After all, that one has been debunked by a legion of economist including right wing darling Milton Friedman, with the only dispute being to what degree the cause was fiscal tightening in 1937 by FDR (Keynesian) or monetary tightening by the Fed (Chicago School).

Instead, I am talking about the suggestions by the Chicago School boys that the New Deal did little or nothing to fix unemployment.

As economist James Galbraith so ably notes, the people who want to show this do so by not counting employed people.

Actually, it's more than that, it's by counting the employed as unemployed.

He starts out with the figures must usually used by neoliberal economists, in which Stanley Lebergott seems to show that the 1937 recession returned unemployment to nearly its prior level.

It seems to be a damning indictment of the new deal, except, as Michael R. Darby noted in 1976, 3½ million employed individuals are not being counted in this graph.

As Lebergott notes in his own footnotes, the people on "Emergency Employment," things like the WPA and NRA (not the gun lobby) projects are simply not counted, because that is how the BLS counted employment in the 1930s.

What's more, not only are they not counted, they are counted as unemployed, which paints a very different picture, with the dashed line showing the unemployment numbers.

The critics of FDR are figuring unemployment numbers by using employment data ex-employment data.

While there may be a case, though I would disagree, that these people should be dropped from the employment rolls for counting purpose, as active duty military were until 1982, when they were added to artificially keep the unemployment rate below 10% by Ronald Reagan's BLS.

It turns out that if you take their argument, which is that government employment isn't real, and that private sector is what matters, you get a picture which an even more drastic drop in unemployment during the New Deal, in part because private sector unemployment did not peak at 25%, but because it peaked at 30%. (!)

So, now that we have dealt with that shibboleth, I actually found another interesting bit of information, from a handy chart of GDP and federal spending from 1930 to 1984, which allows me to do this GDP chart in both absolute and real (inflation adjusted) terms using CPI data available online.

It shows a fairly blistering decent growth rate in 1934, with blistering double digit growth in 1935 and 1936, and in 1937, the economy, in real terms, finally passes the 1930 economy, as opposed to 1941 in absolute terms.

This gives us an insight as to why Roosevelt listened to his Treasury Secretary, and cut spending: he thought, or at least his gut was telling him, that the economy had grown beyond the level of 1930.

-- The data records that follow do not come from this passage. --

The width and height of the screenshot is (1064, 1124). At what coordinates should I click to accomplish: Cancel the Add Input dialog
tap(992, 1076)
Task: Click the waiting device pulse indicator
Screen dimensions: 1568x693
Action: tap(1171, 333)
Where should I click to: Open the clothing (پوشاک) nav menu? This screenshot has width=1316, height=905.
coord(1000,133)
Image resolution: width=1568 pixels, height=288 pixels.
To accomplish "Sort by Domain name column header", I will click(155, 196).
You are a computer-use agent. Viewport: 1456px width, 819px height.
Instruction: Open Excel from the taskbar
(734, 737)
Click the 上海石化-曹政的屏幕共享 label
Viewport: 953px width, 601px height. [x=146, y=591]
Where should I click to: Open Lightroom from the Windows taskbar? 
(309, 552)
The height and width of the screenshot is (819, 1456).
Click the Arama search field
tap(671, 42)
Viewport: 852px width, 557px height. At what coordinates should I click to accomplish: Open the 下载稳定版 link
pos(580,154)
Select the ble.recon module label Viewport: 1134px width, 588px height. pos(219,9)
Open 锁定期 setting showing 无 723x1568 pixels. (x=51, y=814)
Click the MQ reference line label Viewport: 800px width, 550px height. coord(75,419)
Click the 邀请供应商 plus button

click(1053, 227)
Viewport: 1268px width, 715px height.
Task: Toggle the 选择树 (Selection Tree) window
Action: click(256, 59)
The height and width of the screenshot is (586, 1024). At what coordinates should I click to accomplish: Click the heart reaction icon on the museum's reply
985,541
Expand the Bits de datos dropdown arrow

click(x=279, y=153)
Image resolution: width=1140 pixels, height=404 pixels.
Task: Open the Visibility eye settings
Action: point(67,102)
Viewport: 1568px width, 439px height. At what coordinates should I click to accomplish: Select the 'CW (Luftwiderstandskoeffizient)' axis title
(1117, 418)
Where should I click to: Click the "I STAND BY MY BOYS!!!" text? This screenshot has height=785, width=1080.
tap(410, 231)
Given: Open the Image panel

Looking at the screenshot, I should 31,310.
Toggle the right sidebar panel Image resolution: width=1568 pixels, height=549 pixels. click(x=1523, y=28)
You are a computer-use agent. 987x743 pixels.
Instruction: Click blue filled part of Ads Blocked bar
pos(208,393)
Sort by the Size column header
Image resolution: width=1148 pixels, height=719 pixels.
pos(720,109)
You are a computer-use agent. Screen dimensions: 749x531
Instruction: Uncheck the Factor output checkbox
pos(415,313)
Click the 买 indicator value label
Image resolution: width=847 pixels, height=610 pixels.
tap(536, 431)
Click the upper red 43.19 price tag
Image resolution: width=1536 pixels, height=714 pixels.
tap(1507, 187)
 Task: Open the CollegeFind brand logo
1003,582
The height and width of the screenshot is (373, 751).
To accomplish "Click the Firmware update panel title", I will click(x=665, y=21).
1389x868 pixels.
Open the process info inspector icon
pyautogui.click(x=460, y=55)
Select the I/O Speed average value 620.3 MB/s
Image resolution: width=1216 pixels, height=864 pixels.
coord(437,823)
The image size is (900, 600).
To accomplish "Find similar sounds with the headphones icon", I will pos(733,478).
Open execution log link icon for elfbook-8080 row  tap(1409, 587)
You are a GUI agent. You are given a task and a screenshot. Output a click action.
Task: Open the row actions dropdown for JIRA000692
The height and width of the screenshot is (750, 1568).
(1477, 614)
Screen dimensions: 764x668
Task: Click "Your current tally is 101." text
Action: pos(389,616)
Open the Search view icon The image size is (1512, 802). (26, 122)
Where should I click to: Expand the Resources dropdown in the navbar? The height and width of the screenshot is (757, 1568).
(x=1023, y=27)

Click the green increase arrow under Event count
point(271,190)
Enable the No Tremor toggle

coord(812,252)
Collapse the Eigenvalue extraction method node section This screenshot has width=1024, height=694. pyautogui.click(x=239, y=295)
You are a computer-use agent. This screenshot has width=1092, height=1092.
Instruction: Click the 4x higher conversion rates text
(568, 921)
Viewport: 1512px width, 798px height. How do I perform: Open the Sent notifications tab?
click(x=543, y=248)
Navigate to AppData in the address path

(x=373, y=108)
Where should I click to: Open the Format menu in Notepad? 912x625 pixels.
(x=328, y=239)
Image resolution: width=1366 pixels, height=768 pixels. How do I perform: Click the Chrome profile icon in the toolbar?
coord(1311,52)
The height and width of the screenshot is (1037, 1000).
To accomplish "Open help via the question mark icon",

*She graduated with a degree in English from Yale's Jonathan Edwards College, never, as near as I can determine, has published anything on economics in a peer reviewed setting, and yet she is a senior fellow in economic history at the Council on Foreign Relations.
Ivy League Welfare too, I guess.
The fact that her rise to prominence followed her 1988 marriage to right wing luminary "journalist" Seth Lipsky, former editor-in-chief and president of the faux "newspaper" the New York Sun seems to indicate that nepotism is involved, but compared to Bill Kristol, who would be flipping burgers but for who his father was, it's a minor example.§
§Why doesn't the left support its ideological foot soldiers in the same way?

2 comments :

noez1 said...

Thank you for standing up for FDR and showing the true data and not the bullshit that others profess. I've proudly displayed your data when arguing with conservatives on YouTube, who are always trying to say that the new deal was a failure. I must admit i'm dumb when it comes to economics, so maybe you could explain to me how government soending on new deal jobs has been included in real gdp and how that works, because I've been arguing with some guy who tries to say the new deal spending was more bad than good. Thanx again for giving me some real ammo!

Matthew G. Saroff said...

It won't matter.  They will continue to insuist that the moon is made from green cheese.